Document passage -
....................

These advances enable robust estimation of approximation errors in numerical integration, with quantifiable dependence on the variation and regularity of the functions involved.

4. Existence, Convergence, and Change of Variables

General existence criteria unify classical and modern approaches:

• Truncated variation theorem: If the series $$S = \sum_k [2^k n_{k-1} TV^{\theta_k}(g) + 2^k \theta_k TV^{n_k}(f)]$$ is finite, $\int_a^b f\,dg$ exists and $| \int f\,dg - f(a)[g(b) - g(a)]| < S$ (Łochowski, 2014).
• Bounded convergence theorem: For regulated sequences in Banach spaces converging pointwise and bounded, integration commutes with the limit (Monteiro et al., 2014).
• Change of variable/substitution: If $f$ is integrable w.r.t. $Y$ on $\varphi([a, b])$, $$\int_{\varphi(a)}^{\varphi(b)} f(y)\,dY(y) = \int_a^b f(\varphi(x))\,d(Y \circ \varphi)(x)$$ even if $\varphi$ is non-invertible or monotone (Torchinsky, 2019).

This significantly broadens the class of admissible integrators and integrands, including functions with discontinuities or highly irregular paths, and enables integration in measure-theoretic or more algebraic settings.

5. Applications: Stochastic Integration, Fractional Processes, PDEs, and Physical Modeling

• Fractional Brownian motion: Sufficient conditions for existence of $\int_a^b Y\,dX$ are given in terms of two-parameter control functions, circumventing restrictions due to unbounded $p$-variation (e.g., for indicator functions composed with fBm) (Yaskov, 2015).
• Stochastic integration: Pathwise Stieltjes integrals are well-defined for discontinuously evaluated processes, where the evaluation function $f$ may have locally infinite variation and the driving process $X$ is sufficiently "variable" in the sense of density bounds; fractional calculus approaches (Zähle–Stieltjes integral) yield convergence rates for numerical approximations (Chen et al., 2016).
• Sustainability modeling: In global sustainability indices, Riemann–Stieltjes integrals are used to weight multivariate factors via associated weight functions, tightly coupling the PDE solutions with variable-specific importance, allowing precise and adaptable quantitative indices (e.g. in civil engineering for pavement design) (Rao et al., 2021).
• Signal processing and physics: Modified Riemann sums, where each partition interval is locally shrunk, still converge to the classical integral, validating practical integration schemes in experimental setups or amplitude-modulated signal reconstruction (Torchinsky, 2019).

6. Comparison to Lebesgue–Stieltjes Integration and Measure-Theoretic Frameworks

Riemann–Stieltjes and Lebesgue–Stieltjes integrals coincide under suitable conditions:

• For discrete distribution functions $F$ that are constant on intervals and jump at finitely many points, both integration frameworks yield the same value provided the integrand $f$ is continuous at the points of discontinuity (Niang et al., 2020).

....................

Recorded data -
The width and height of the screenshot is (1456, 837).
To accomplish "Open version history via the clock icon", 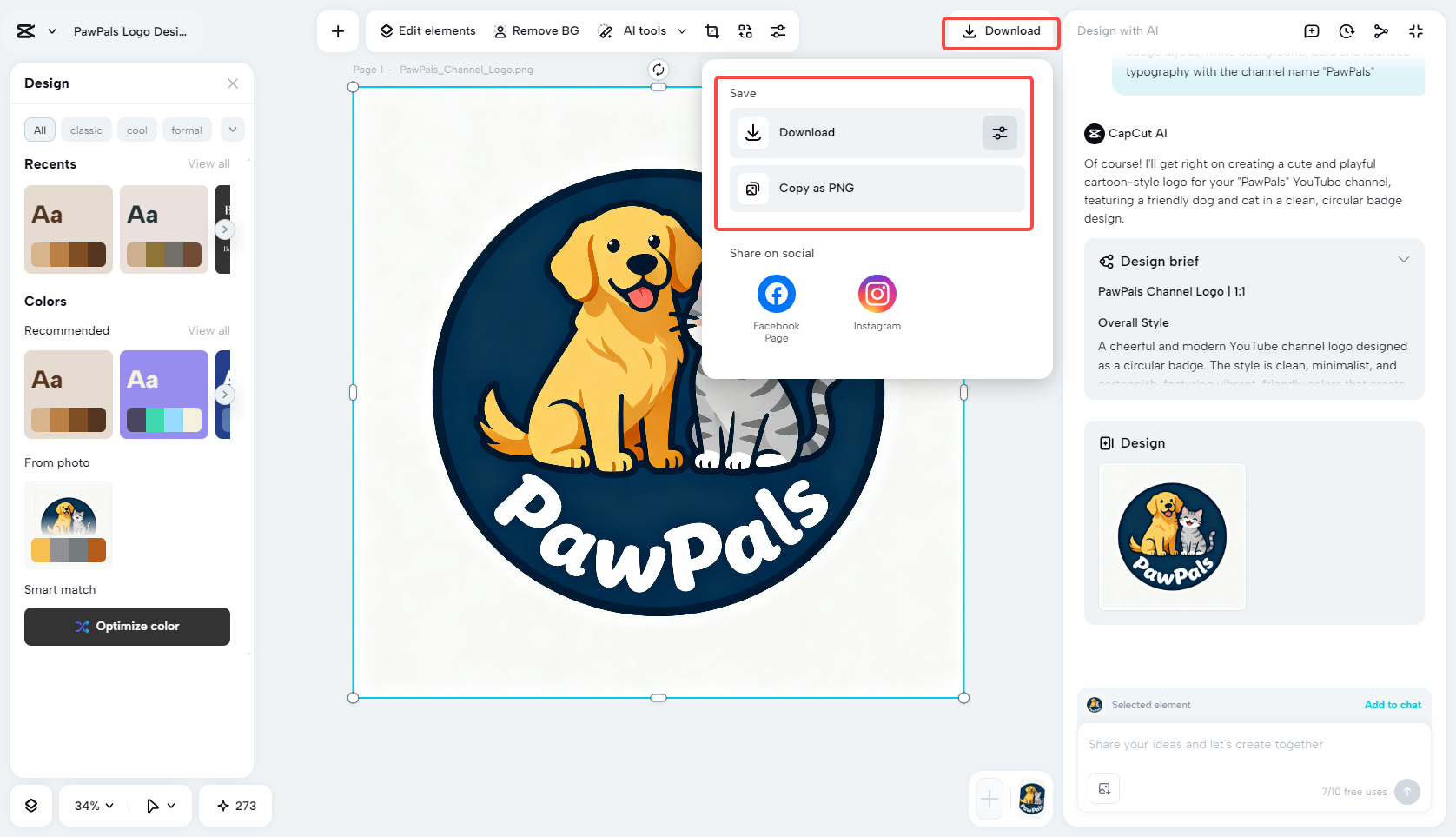I will click(1346, 30).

....................

The tasks -
(a) From the passage on Riemann–Stieltjes integrals above, copy the text from "These advances enable" up to and including "the functions involved.".
(b) Using the passage on Riemann–Stieltjes integrals above, mark each statement yes or no, and quote the words that decide it. (i) The bounded convergence theorem is credited to Monteiro et al., 2014. (ii) The change of variable formula holds only when φ is invertible. (iii) Modified Riemann sums, where each partition interval is locally shrunk, fail to converge to the classical integral.

Responses by task -
(a)
These advances enable robust estimation of approximation errors in numerical integration, with quantifiable dependence on the variation and regularity of the functions involved.

(b)
(i) Yes: "integration commutes with the limit (Monteiro et al., 2014)"
(ii) No: "even if $\varphi$ is non-invertible or monotone"
(iii) No: "still converge to the classical integral"